Buck Showalter, all business, not ready to reflect on emotions of Opening Day just yet

The Mets skipper is managing his first game in nearly four years. (Alex Brandon/AP)

WASHINGTON, D.C. — Buck Showalter on Thursday managed a game for the first time since Sept. 30, 2018. A lot has changed in the 1,285 days between his last time in a major-league dugout, when he led the 47-win Orioles to one last victory before getting ousted by Baltimore. But Showalter is not ready to embrace the emotions of his first Opening Day in four years just yet.

The Mets last December ended Showalter’s four-year hiatus as skipper when they hired the 65-year-old to lead billionaire owner Steve Cohen’s expensive club.

“I haven’t had a chance to get into the tug, or whatever. I’m not there yet,” Showalter said. “Maybe later on. Grandson flew in tonight. A lot of my family is here. So that’s cool. But that’s about the extent of it. Right now we got a lot of things going on trying to stay on top of. Going to look forward to getting a game or two under their belt and get into the routine. I try to keep in mind how different what we’re doing right now is. It’s been a while, it’s been a while.”

The expectations are high for Showalter’s Mets; he knows it, the players know it, the front office knows it. After an exciting offseason acquiring star players, they ended spring training on a low note, with their best pitcher sustaining a scapula injury and unable to make his first start of the year until June at the earliest. A series of injuries followed—Max Scherzer’s hamstring tightness, Taijuan Walker’s sore knee, and Brandon Nimmo’s stiff neck.

What was Showalter’s response to his first real taste of, well, the Mets? Just as he has since he took over, the skipper looked on the positive side.

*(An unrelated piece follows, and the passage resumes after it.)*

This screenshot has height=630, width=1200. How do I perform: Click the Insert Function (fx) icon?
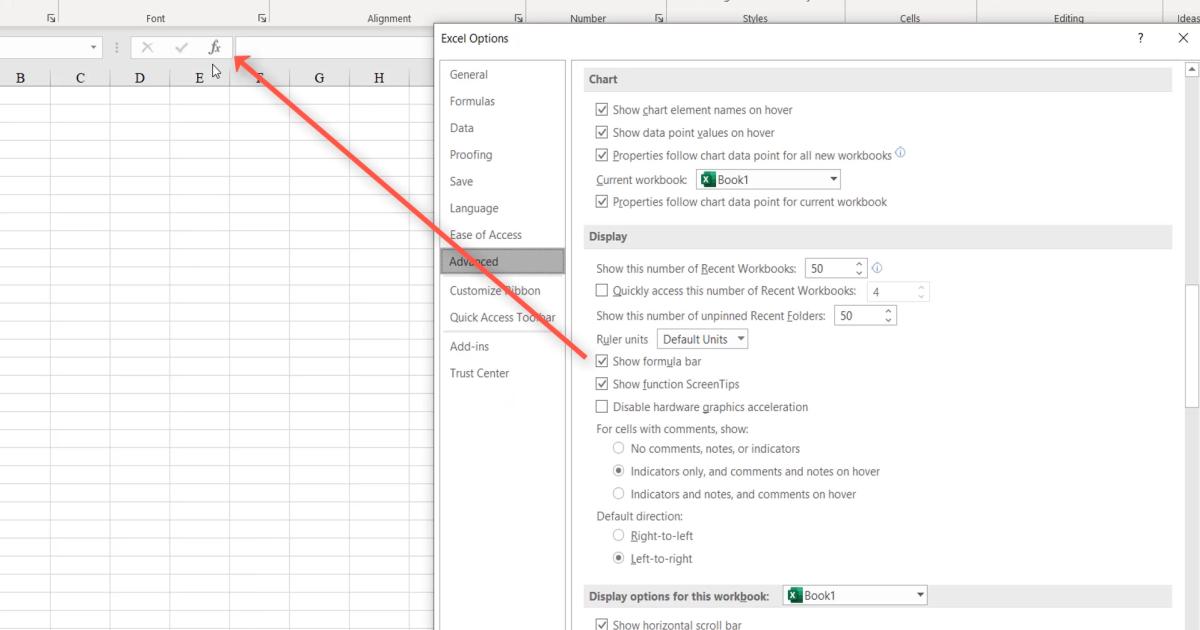click(215, 46)
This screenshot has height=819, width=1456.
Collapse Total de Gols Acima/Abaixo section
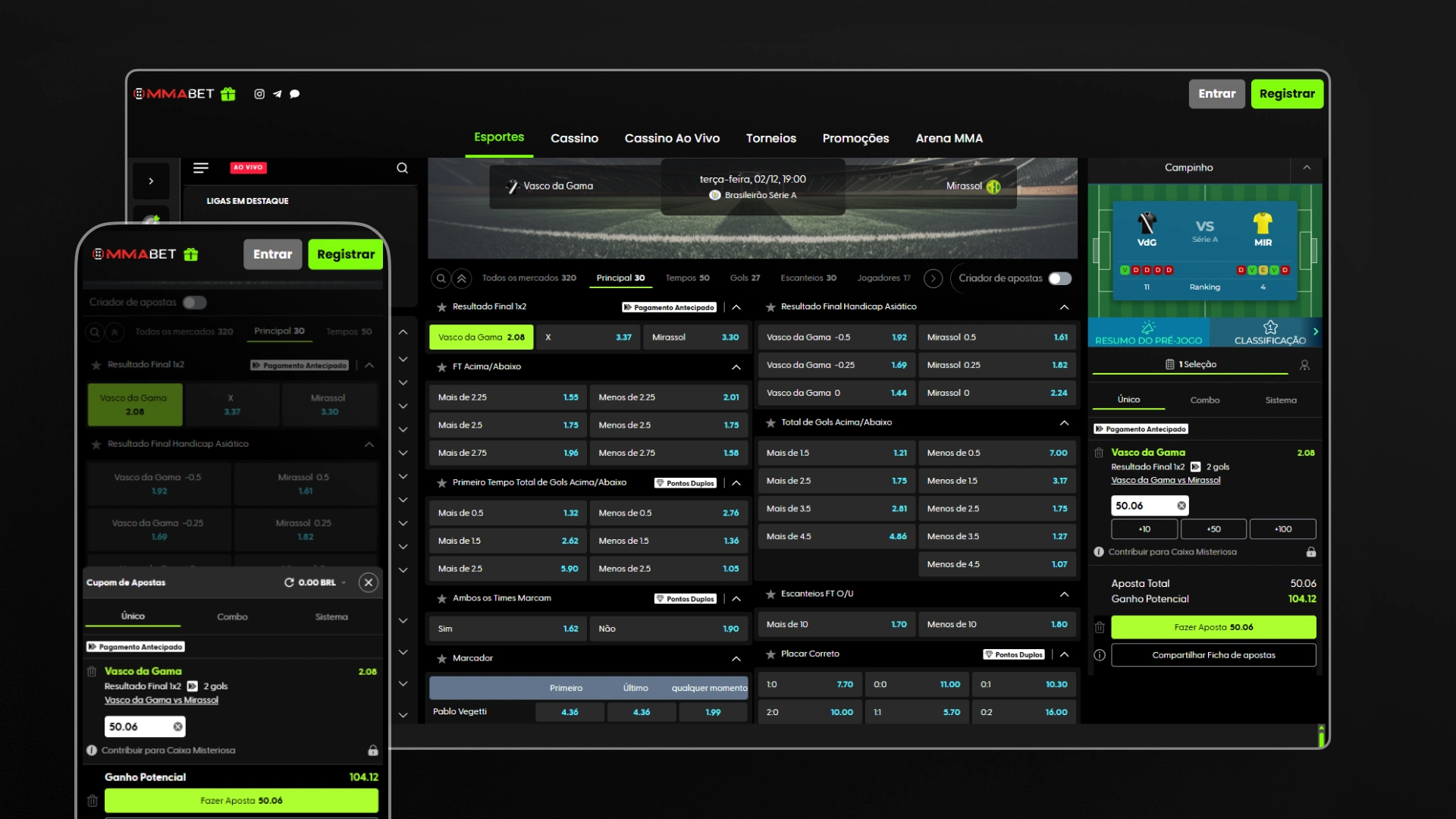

“I’m surprised it took so long,” Showalter said. “I told everybody, when one happens, you always know something else is coming. It’s part of it. Everybody has been dealing with it this spring. Nobody wants to hear you complain about it and we’re not going to. It’s part of the gig.”

“It’s like I told the coaches, it’s why we’re here and robots aren’t running the game. Your relationships, and the what ifs and the things you prepare for, and all the things that go into it, and the, I don’t want to say culture, but just the atmosphere you keep through these things.”

The atmosphere Showalter has created for the Mets’ first game of the year is all-business. He didn’t even really have to address the team before Opening Day, because, he said: “They were talking so well in there that I was like, alright. I’m done. They handled most of it. They said everything I would’ve said.”

It took Mets players less than one month to adapt to Showalter’s detail-oriented, hyper-focused managing style, one that has led him to three Manager of the Year awards. So no, he won’t reflect on the start of his 21st season as a Major League Baseball skipper just yet. That will come later. For now, he’s got a job to do: end the Mets’ 36-year World Series drought.


Brandon Nimmo tried his best to convince the Mets his neck stiffness was behind him. Even after he was not included in the Mets Opening Day lineup, he went back on the field and went through his practices—throwing, running, shagging fly balls, hitting in the cage—in an effort to give Showalter a better idea of where he was at.

Nimmo was able to avoid the injured list to start the season, but he also avoided the Mets’ first lineup of the year. On the positive side, Nimmo’s neck stiffness appears to be mostly behind him. He should appear in the lineup before the Mets’ four-game series against the Nationals is over.

“It means a lot to me, Opening Day does,” Nimmo said. “But you do have to take the mindset of it’s one of 162. We obviously want guys to be available for the most games out of 162 possible. And so you have to keep that in mind. But there is something special about Opening Day. Would love to be a part of it. But you do have to keep the long term in mind.”


Taijuan Walker (right knee soreness) is expected to make his first start of the year, as scheduled, against the Phillies in the series opener on Monday. He was pulled from his final spring tune-up on Tuesday after just 1.1 innings, having given up six runs on four hits.

Walker said his knee soreness had resurfaced in that outing, following a January knee operation, and he didn’t want to push himself. He has since altered his delivery mechanics and said he felt better in his bullpen.